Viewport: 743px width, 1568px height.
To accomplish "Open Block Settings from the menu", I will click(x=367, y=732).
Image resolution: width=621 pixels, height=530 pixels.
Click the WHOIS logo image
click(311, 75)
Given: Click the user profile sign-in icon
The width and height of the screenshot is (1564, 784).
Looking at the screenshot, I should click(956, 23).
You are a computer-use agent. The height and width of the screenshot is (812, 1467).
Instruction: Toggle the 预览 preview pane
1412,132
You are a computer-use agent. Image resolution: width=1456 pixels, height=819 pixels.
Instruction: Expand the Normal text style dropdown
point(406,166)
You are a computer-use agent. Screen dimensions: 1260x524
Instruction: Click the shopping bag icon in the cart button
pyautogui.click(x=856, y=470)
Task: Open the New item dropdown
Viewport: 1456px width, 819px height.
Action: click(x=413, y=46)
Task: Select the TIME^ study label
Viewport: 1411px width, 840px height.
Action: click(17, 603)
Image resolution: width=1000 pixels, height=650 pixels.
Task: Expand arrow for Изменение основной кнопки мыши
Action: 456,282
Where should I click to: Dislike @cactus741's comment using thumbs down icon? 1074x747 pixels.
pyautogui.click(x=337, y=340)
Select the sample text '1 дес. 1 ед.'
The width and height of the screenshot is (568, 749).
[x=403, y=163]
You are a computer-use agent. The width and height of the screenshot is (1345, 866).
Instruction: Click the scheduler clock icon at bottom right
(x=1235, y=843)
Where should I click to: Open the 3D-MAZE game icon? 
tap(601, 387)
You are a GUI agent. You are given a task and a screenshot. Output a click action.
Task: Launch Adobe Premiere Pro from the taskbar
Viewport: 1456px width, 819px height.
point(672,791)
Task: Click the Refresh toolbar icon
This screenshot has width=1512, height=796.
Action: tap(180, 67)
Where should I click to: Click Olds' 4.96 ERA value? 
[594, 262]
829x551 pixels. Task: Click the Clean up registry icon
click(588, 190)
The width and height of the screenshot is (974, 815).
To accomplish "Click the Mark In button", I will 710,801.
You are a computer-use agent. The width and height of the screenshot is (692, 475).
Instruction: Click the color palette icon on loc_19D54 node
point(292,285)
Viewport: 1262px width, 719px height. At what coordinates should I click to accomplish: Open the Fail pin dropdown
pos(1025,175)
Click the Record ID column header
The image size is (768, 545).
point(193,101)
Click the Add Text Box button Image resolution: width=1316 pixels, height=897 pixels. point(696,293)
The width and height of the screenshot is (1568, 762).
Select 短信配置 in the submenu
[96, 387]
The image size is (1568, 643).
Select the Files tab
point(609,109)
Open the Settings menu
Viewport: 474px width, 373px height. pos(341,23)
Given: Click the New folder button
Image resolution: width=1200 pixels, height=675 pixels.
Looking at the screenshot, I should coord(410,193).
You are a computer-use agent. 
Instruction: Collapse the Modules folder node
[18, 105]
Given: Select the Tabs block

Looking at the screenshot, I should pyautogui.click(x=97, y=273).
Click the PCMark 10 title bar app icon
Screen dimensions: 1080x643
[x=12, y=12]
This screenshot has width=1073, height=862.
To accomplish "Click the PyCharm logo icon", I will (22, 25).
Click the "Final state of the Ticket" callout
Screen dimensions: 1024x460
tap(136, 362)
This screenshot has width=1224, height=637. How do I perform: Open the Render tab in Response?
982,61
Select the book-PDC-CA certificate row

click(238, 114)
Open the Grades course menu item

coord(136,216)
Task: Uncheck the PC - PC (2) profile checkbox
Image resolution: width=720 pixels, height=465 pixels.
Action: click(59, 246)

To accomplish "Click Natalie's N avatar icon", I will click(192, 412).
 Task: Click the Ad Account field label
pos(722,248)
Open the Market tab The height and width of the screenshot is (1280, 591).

____

PROBLEM REQUIREMENTS:
Please return all of the records above verbatim, with every line unchanged and in its original order.

EXERCISE SOLUTION:
Viewport: 743px width, 1568px height.
To accomplish "Open Block Settings from the menu", I will click(x=367, y=732).
Image resolution: width=621 pixels, height=530 pixels.
Click the WHOIS logo image
click(311, 75)
Given: Click the user profile sign-in icon
The width and height of the screenshot is (1564, 784).
Looking at the screenshot, I should click(956, 23).
You are a computer-use agent. The height and width of the screenshot is (812, 1467).
Instruction: Toggle the 预览 preview pane
1412,132
You are a computer-use agent. Image resolution: width=1456 pixels, height=819 pixels.
Instruction: Expand the Normal text style dropdown
point(406,166)
You are a computer-use agent. Screen dimensions: 1260x524
Instruction: Click the shopping bag icon in the cart button
pyautogui.click(x=856, y=470)
Task: Open the New item dropdown
Viewport: 1456px width, 819px height.
Action: click(x=413, y=46)
Task: Select the TIME^ study label
Viewport: 1411px width, 840px height.
Action: click(17, 603)
Image resolution: width=1000 pixels, height=650 pixels.
Task: Expand arrow for Изменение основной кнопки мыши
Action: 456,282
Where should I click to: Dislike @cactus741's comment using thumbs down icon? 1074x747 pixels.
pyautogui.click(x=337, y=340)
Select the sample text '1 дес. 1 ед.'
The width and height of the screenshot is (568, 749).
[x=403, y=163]
You are a computer-use agent. The width and height of the screenshot is (1345, 866).
Instruction: Click the scheduler clock icon at bottom right
(x=1235, y=843)
Where should I click to: Open the 3D-MAZE game icon? 
tap(601, 387)
You are a GUI agent. You are given a task and a screenshot. Output a click action.
Task: Launch Adobe Premiere Pro from the taskbar
Viewport: 1456px width, 819px height.
point(672,791)
Task: Click the Refresh toolbar icon
This screenshot has width=1512, height=796.
Action: tap(180, 67)
Where should I click to: Click Olds' 4.96 ERA value? 
[594, 262]
829x551 pixels. Task: Click the Clean up registry icon
click(588, 190)
The width and height of the screenshot is (974, 815).
To accomplish "Click the Mark In button", I will 710,801.
You are a computer-use agent. The width and height of the screenshot is (692, 475).
Instruction: Click the color palette icon on loc_19D54 node
point(292,285)
Viewport: 1262px width, 719px height. At what coordinates should I click to accomplish: Open the Fail pin dropdown
pos(1025,175)
Click the Record ID column header
The image size is (768, 545).
point(193,101)
Click the Add Text Box button Image resolution: width=1316 pixels, height=897 pixels. point(696,293)
The width and height of the screenshot is (1568, 762).
Select 短信配置 in the submenu
[96, 387]
The image size is (1568, 643).
Select the Files tab
point(609,109)
Open the Settings menu
Viewport: 474px width, 373px height. pos(341,23)
Given: Click the New folder button
Image resolution: width=1200 pixels, height=675 pixels.
Looking at the screenshot, I should coord(410,193).
You are a computer-use agent. 
Instruction: Collapse the Modules folder node
[18, 105]
Given: Select the Tabs block

Looking at the screenshot, I should pyautogui.click(x=97, y=273).
Click the PCMark 10 title bar app icon
Screen dimensions: 1080x643
[x=12, y=12]
This screenshot has width=1073, height=862.
To accomplish "Click the PyCharm logo icon", I will (22, 25).
Click the "Final state of the Ticket" callout
Screen dimensions: 1024x460
tap(136, 362)
This screenshot has width=1224, height=637. How do I perform: Open the Render tab in Response?
982,61
Select the book-PDC-CA certificate row

click(238, 114)
Open the Grades course menu item

coord(136,216)
Task: Uncheck the PC - PC (2) profile checkbox
Image resolution: width=720 pixels, height=465 pixels.
Action: click(59, 246)

To accomplish "Click Natalie's N avatar icon", I will click(192, 412).
 Task: Click the Ad Account field label
pos(722,248)
Open the Market tab The height and width of the screenshot is (1280, 591).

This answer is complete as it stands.